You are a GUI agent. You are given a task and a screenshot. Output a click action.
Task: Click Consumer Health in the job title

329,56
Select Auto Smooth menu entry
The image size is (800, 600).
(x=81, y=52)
+++
Goal of the exercise ::
Recast the lines above as a Markdown table with the columns Row and Text, numbering each row in order and omitting any blank line.

The output ::
| Row | Text |
|---|---|
| 1 | You are a GUI agent. You are given a task and a screenshot. Output a click action. |
| 2 | Task: Click Consumer Health in the job title |
| 3 | 329,56 |
| 4 | Select Auto Smooth menu entry |
| 5 | The image size is (800, 600). |
| 6 | (x=81, y=52) |